[Available data — start]

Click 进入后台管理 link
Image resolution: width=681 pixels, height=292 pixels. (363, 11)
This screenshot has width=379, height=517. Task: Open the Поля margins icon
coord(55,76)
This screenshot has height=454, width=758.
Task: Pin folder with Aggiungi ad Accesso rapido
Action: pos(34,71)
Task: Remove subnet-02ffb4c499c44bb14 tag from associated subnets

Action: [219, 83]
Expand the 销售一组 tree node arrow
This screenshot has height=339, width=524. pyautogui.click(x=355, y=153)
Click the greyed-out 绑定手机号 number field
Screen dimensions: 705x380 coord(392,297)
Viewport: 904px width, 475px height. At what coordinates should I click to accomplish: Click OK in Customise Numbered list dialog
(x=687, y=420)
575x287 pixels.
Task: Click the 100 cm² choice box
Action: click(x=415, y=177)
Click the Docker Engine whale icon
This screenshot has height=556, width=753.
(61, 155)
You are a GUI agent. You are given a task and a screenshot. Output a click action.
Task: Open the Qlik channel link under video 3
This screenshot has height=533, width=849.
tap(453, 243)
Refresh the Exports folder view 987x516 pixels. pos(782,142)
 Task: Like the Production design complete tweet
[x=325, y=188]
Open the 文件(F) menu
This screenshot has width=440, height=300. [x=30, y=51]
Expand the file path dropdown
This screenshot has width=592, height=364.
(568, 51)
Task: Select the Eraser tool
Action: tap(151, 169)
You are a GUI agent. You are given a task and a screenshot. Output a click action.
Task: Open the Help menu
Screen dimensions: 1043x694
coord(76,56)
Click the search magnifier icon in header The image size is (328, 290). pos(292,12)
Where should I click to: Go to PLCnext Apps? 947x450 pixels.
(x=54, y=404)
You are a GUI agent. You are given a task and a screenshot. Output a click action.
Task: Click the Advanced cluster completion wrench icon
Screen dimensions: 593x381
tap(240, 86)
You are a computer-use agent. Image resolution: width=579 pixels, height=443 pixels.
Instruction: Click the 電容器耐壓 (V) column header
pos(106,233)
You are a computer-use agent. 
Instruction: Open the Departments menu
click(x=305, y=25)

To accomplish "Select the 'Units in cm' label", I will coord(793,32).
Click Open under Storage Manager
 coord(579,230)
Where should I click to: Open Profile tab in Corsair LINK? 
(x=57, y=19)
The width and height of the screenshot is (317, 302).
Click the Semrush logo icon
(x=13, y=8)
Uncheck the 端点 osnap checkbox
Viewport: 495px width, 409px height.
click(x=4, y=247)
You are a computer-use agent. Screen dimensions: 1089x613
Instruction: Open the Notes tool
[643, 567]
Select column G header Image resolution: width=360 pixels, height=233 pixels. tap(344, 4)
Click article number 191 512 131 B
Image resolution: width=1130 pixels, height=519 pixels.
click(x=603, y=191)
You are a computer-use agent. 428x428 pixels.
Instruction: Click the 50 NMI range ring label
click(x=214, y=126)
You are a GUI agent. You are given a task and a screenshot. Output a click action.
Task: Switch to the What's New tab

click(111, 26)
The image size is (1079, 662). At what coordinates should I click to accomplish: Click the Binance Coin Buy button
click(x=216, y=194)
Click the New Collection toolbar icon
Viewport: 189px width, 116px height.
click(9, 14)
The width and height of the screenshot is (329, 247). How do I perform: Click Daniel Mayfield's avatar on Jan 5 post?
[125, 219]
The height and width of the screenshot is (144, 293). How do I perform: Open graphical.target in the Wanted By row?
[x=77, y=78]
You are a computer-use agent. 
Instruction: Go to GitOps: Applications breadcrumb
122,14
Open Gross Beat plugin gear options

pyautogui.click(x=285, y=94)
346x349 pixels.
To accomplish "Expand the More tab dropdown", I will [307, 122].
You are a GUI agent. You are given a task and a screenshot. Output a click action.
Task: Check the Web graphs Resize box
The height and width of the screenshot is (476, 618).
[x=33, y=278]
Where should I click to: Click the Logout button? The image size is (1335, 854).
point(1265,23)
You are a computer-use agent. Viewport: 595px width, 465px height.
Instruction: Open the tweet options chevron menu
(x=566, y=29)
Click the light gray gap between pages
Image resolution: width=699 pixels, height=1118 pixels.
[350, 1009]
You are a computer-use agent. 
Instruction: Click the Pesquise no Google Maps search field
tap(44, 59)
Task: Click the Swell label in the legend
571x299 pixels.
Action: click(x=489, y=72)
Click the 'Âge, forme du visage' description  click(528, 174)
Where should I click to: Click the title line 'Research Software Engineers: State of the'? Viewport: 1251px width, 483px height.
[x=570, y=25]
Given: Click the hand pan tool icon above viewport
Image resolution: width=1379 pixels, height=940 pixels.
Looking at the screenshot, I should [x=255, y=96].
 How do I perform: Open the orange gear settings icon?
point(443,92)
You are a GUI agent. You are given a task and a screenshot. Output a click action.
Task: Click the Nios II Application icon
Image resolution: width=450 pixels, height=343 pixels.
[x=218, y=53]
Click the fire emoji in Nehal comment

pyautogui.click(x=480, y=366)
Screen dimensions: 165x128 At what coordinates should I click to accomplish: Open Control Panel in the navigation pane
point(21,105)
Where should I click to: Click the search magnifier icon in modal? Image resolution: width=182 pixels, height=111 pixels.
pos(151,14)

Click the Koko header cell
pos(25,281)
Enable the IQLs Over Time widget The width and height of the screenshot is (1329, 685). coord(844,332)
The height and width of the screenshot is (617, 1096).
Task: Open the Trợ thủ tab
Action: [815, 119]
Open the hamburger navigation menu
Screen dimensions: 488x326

[Available data — finish]

Task details |
Scan the records for the string "computer" and show every line that contains it.

Result of this exercise |
You are a computer-use agent. Image resolution: width=579 pixels, height=443 pixels.
You are a computer-use agent. 
You are a computer-use agent. Screen dimensions: 1089x613
You are a computer-use agent. 428x428 pixels.
You are a computer-use agent. 
You are a computer-use agent. Viewport: 595px width, 465px height.
You are a computer-use agent. 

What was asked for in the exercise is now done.